==== Supplied entries ====

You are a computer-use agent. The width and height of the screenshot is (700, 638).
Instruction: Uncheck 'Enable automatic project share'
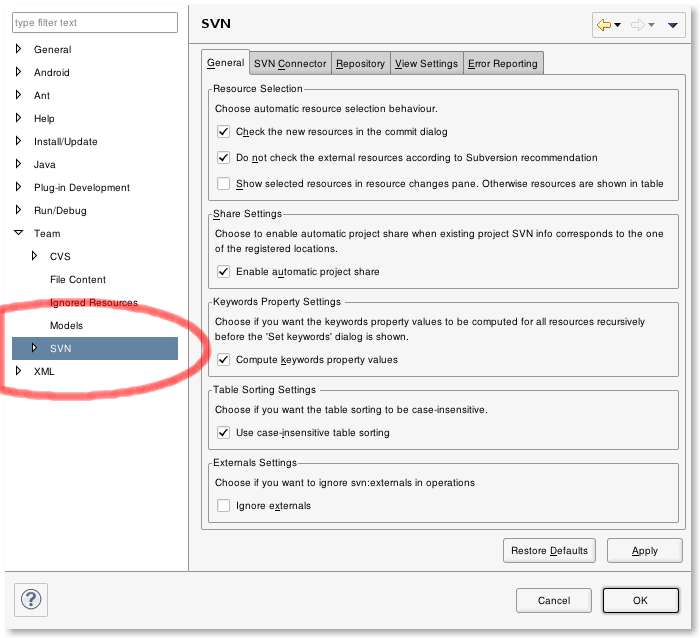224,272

====
==== Supplied entries ====

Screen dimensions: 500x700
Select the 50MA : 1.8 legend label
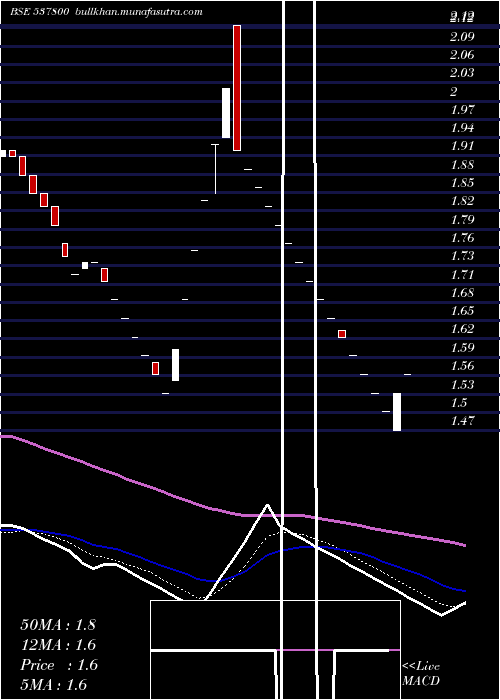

====

What is being asked
Output as a numbered list the part of the material that opens with the line containing "Screen dimensions: 500x700" and closes with the line containing "Select the 50MA : 1.8 legend label", including both of those lines and leaving out any blank lines.

Response below
1. Screen dimensions: 500x700
2. Select the 50MA : 1.8 legend label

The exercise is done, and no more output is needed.